The second act usually begins with a plot twist. Which is a sudden turn in the story that unfolds how the main events will look like. For a presentation, this means the development of your pitch. This usually builds up as you push along your slides to the point where you reach the climax of your presentation. This entire part is a golden opportunity for the presenter to explain how you’re doing, what you’re doing and how exactly you’re planning on doing it. Most importantly, it tells the audience why you’re the one who should be carrying out the task better than anyone else and what’s your vision. Holding on to your audience’s attention gets trickier especially for presentations that push the 30-minute mark. No one has ever complained about a to-the-point-brief presentation. It’s thus important to not stretch your second act for long. 

 

The Third Act 

This is the highest point of interest for your audience and you must try to get them immersed in your plot.
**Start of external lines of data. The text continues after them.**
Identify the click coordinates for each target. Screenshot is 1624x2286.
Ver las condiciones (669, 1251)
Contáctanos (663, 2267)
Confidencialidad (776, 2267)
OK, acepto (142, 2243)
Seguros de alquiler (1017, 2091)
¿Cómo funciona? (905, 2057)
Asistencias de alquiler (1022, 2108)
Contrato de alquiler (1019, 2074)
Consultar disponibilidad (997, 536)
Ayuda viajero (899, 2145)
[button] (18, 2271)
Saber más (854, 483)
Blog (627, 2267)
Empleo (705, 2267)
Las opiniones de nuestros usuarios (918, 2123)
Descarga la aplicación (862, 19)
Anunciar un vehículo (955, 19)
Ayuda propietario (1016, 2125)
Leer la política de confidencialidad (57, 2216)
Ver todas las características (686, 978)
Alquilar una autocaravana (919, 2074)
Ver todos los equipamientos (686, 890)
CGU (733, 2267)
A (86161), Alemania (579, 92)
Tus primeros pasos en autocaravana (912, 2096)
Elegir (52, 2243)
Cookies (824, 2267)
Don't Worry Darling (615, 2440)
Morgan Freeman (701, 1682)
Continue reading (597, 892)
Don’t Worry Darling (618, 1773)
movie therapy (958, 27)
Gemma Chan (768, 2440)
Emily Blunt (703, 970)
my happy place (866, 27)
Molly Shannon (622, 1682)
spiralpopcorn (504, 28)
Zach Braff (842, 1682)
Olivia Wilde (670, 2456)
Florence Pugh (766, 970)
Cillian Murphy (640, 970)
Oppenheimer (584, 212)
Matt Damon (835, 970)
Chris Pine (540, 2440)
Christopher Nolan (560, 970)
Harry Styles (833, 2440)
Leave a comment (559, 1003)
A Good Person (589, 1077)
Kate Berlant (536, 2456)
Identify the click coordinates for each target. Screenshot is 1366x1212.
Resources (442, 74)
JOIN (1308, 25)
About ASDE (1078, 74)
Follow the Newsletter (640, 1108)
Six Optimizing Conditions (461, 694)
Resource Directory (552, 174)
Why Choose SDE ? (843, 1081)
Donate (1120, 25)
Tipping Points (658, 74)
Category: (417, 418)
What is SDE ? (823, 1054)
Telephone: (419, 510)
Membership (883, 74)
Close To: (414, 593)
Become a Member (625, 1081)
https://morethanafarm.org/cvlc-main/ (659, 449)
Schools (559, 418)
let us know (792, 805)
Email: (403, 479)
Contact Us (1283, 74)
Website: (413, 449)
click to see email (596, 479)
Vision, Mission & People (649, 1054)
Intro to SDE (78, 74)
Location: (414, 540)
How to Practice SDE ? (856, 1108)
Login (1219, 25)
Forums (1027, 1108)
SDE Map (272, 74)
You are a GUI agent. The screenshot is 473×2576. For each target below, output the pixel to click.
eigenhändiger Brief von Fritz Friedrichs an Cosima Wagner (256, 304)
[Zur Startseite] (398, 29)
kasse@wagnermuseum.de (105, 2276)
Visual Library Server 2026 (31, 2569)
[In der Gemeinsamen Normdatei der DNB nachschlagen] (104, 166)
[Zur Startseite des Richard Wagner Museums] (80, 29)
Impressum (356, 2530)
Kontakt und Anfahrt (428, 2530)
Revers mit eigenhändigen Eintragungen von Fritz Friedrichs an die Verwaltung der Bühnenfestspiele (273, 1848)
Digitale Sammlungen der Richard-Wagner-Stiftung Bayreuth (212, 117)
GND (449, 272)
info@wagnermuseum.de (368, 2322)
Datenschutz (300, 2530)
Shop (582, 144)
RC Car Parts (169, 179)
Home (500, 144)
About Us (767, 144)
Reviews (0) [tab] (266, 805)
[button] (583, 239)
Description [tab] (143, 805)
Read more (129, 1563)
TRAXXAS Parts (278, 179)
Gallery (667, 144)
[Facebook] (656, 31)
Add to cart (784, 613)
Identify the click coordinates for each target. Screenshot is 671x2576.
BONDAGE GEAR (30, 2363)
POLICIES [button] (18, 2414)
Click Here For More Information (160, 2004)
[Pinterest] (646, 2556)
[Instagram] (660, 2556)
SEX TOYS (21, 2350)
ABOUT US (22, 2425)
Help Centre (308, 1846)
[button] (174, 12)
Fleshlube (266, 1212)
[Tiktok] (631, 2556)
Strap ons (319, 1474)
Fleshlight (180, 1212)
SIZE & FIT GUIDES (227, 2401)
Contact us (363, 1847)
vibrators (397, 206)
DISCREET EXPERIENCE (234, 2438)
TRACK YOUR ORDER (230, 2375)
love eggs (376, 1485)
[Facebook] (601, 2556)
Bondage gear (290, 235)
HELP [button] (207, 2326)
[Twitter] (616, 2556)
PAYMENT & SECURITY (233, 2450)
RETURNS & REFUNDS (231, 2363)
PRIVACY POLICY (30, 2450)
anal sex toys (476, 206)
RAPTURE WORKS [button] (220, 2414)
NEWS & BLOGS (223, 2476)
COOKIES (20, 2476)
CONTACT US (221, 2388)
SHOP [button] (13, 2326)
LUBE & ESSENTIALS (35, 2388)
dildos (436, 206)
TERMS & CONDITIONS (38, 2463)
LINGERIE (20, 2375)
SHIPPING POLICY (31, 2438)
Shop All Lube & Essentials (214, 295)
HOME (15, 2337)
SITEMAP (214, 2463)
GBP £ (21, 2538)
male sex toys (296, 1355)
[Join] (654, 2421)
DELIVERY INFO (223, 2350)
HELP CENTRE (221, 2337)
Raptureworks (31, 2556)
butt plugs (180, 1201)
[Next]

This part should occur right at the end of your second act. This is called the climax of your presentation and it all depends on the purpose of your PowerPoint presentation designs. Here is where you can throw in ‘the ask’. This can range from revealing the newest product, the amount of money you’re raising and the release date of the project, amongst other things. If you have a compelling presentation at hand, the audience will be fully on your side. After the climax bit, the third act is the most important yet the shortest because it helps to summarise the main points as spoken about in the pitch and closes the whole story of your PowerPoint presentation designs.